My 500-Worder for the Mind Map Project:

In A Private Experience, author Chimamanda Ngozi Adichie explores the idea of being kind to others, regardless of their differences, and to not fall victim to the danger of a single story, a recurring theme in her literature and media in general. And, in the story, she uses Chika to convey someone learning about the idea of the danger of a single story, about Chika knowing about events like the riots and the chaos that ensues through the media, but then having to live those experiences first-hand, just like others must do often.

Chika starts off the story without any experience with the danger of a single story, very privileged and unknowing to the hardships of others, and makes unruly assumptions about the woman with whom she shares the abandoned store. Then, over the course of the story, Chika grows, learning about the Hausa woman’s hardships and getting over her lack of knowledge about less fortunate people, through the conversation and actions between her and the Hausa woman. Because of the situation that both Chika and the Hausa woman find themselves in, Chika decides to help the other woman after she, very spontaneously, tells Chika about a problematic medical problem. When Chika helps the woman, she shows compassion, and her newfound understanding of the similarities of the Hausa woman and herself.

Chika also learns by getting to see beyond everything the media says, something that very likely influenced her given how she was raised in upper-middle class in Lagos, Nigeria. So, since she was raised in the upper-middle class, she wouldn’t know of the hardships, sacrifices and burdens that poorer and less fortunate people have, but still she shows how she learned about all those, thanks to her reaction to reading the article from The Guardian, showing that she realizes that not all the ‘Hausa-speaking Muslim people from the North’ are bad people who have a tendency of violence against non-Muslims (‘and in the middle of her grief, she will stop to remember that she examined the nipples and experienced the gentleness of a woman who is Hausa and Muslim.’).

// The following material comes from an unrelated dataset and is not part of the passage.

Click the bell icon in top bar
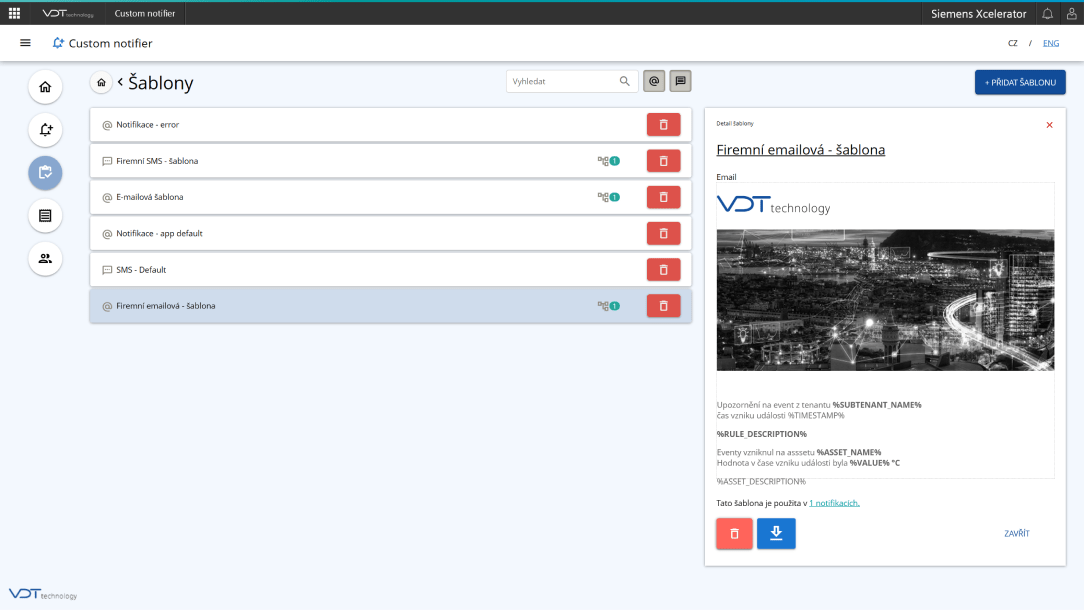The width and height of the screenshot is (1084, 610). (x=1047, y=13)
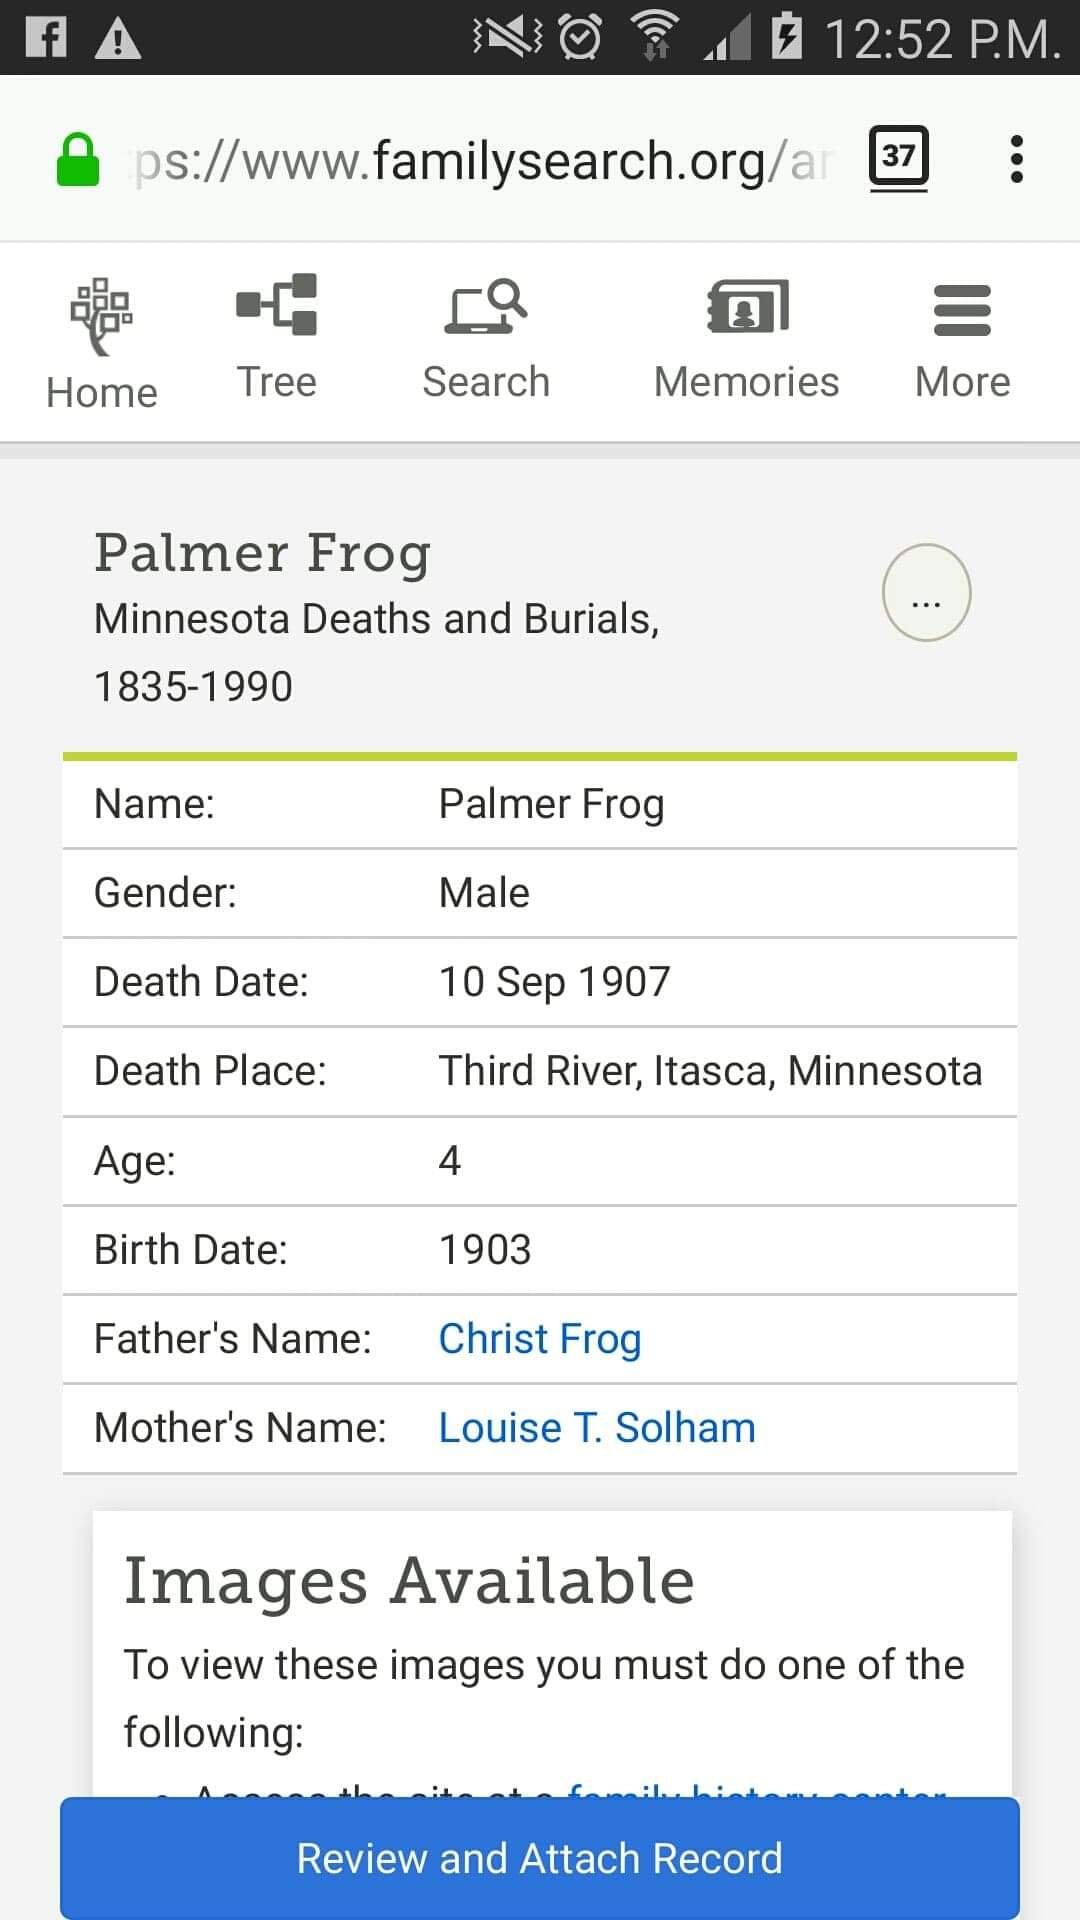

The Mind Map represents my understanding of the story thanks to the amount of inference that was put into learning very deeply about all the aspects of the story. Because of all the work that was put into learning about every nook and nuance about the story, to have to lay it out concisely, and to have it all connect to a theme and come together, the Mind Map shows how I understand the story and its ideas very well, and how I can put it nicely there. Specifically, the theme, characterization, and the autobiographical literary criticism, all line up very cleanly around the same idea, which was the danger of a single story, which Adichie likes to reference in her work.